But if you want to comment, PLEASE make comments over here rather than over there. The comments section over there is reserved for family communications.


Blogging & the Presidential Election

There's some neat blog-related stuff happening outside the headlines in the Democratic primary. The Dean campaign has a list of many blogs covering Iowa: Bloggerstorm: Live from Iowa.

From there I found an interesting interview with Zephyr Teachout on The Blogging of the President: 2004, which appears to be a blog committed to the idea of blogs influencing the presidential election, and which specializes in audio interviews.

Zephyr Teachout may dazzle you (as she does me) with her electrical charge, her theatrical pauses, her whimsical word play--her attempts to invent a better word than "citizen," for example, or to unpeel the phrase "common purpose." She may well impress you as the chief of Howard Dean's Internet operations, the queen of the Dean geek corps and all those improvised Web networking tools known as Dean Space. She may charm you with her own tale of a wiry, wired 32-year old farm girl from Norwich, Vermont who went to Yale as a track star, then Duke Law School, and had 32 jobs before she arrived at Dean headquarters. What transfixes me more is Zephyr Teachout's resolute, reckless idealism about Dean World.

Bloggerstorm also links to a Kos entry on a new blog from the Columbia Journalism Review: The Campaign Desk: Critique and analysis of 2004 campaign coverage fromÝColumbiaÝJournalismÝReview

And in the sidebar, there is a link to Write for Dean, a blog devoted to get people writing letters to the editor.

Whether you support Dean or not, these links are worth looking at for the new perspective on what a presidential election should be like.


Al Gore Tells It Like It Is

From the NYT:

Former Vice President Al Gore said yesterday that the Bush administration was "wholly owned by the coal, oil, utility and mining industries" and that President Bush was a "moral coward" for not standing up to his campaign contributors when their interests conflicted with those of the public.

Mr.
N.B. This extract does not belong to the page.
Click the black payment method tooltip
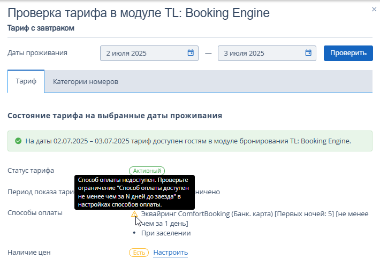This screenshot has height=267, width=380. [134, 192]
Gore's speech in New York, billed as an attack on Mr. Bush's environmental record, proved to be a far broader critique.

The former vice president used environmental issues to highlight what he called moral failures and deceptions by the Bush administration.

"While President Bush likes to project an image of strength and courage, the real truth is that in the presence of his large financial contributors he is a moral coward, so weak that he seldom if ever says 'no' to anything, no matter what the public interest might mandate," Mr. Gore said to a standing ovation.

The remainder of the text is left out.